For a songwriter, creating such a catchy phrase led, naturally, to Hitchcock writing a song.

“As often happens, you know, I have a title, and then a song will appear from it,” Hitchcock said from his home in the UK. “So I was sitting there with my guitar one evening in London, and out popped ‘Viva! SeaTac,’ pretty much intact in one piece.”

“It’s one of those songs that wrote itself in about 10 minutes,” Hitchcock said.

It’s a catchy pop song, to be sure, but it does have some darkness in it.

Do you want to pay for this in cash?

Viva! Seattle Tacoma, viva viva Sea-Tac

Viva! Seattle Tacoma, viva viva Sea-Tac

Viva viva viva viva viva Sea-Tac

They’ve got the best computers and coffee and smack

 

Coming and going it has to be Boeing

The best form of defense is blow them up

In a regular cup

 

Have an espresso. You will? Oh I guess so

I feel my heart is gonna start to jump

‘Cause it’s wired to a pump

For many, the line, “Do you want to pay for this in cash?” really captures the out-of-control feel of Seattle during the tech boom in the mid-1990s when everyone, it seemed, was making a fortune in stock options and buyouts and leaving traditional jobs for the tech sector. They were crazy years for those who lived here then.

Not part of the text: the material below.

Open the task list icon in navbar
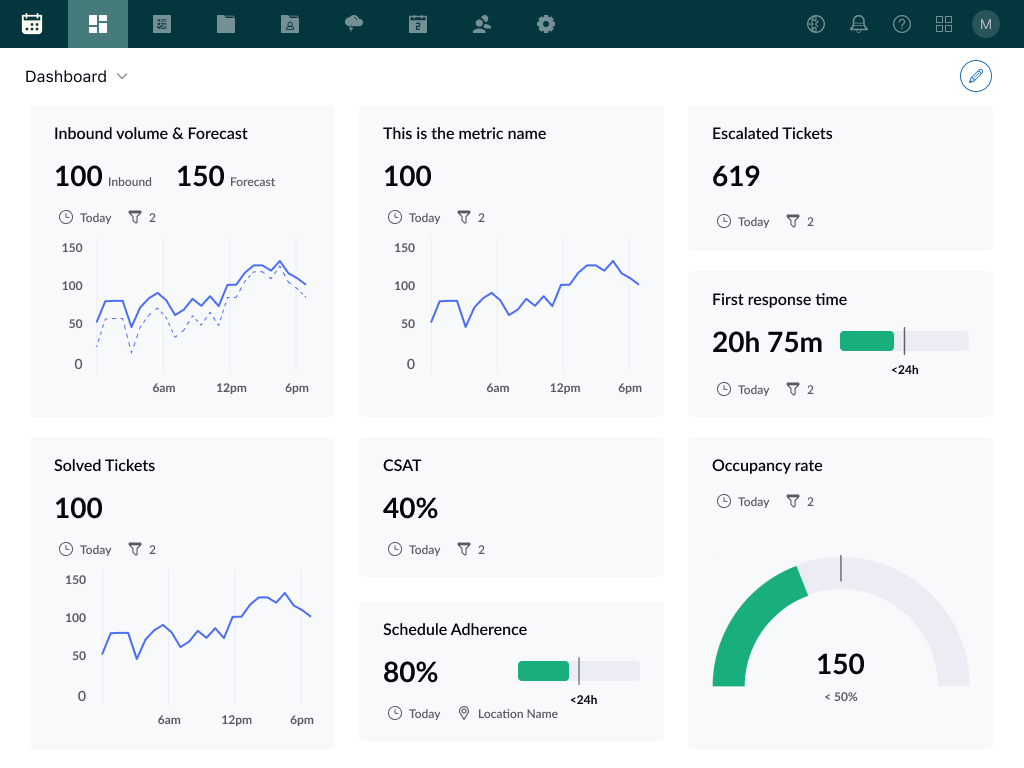click(x=162, y=24)
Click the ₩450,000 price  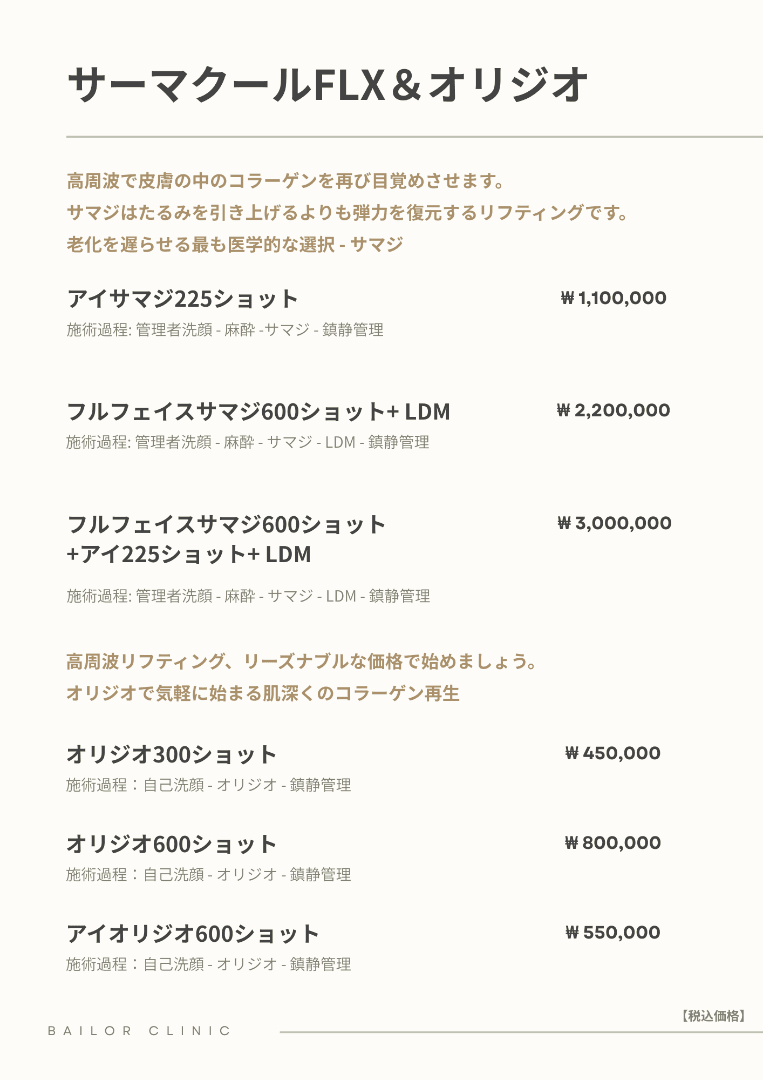613,753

Robyn Hitchcock says that beyond just the locals, people around the world were starting to notice Seattle for high tech and a handful of other specific things, not all of which were good, but which were on the rise in the 1990s.

“You could feel it there, but you could feel that vibe about Seattle from grunge and the heroin revival and the coffee” in other countries,” Hitchcock said, referencing the line in the song about “coffee, computers and smack.”

“Starbucks, I think, making it across the Great Divide and starting to appear all around America and then appearing in Britain made a huge impact … Those three things really put it massively on the map,” Hitchcock said. “It was like Liverpool in 1964 … Suddenly, Seattle wasn’t just the place where Jimi Hendrix was born.”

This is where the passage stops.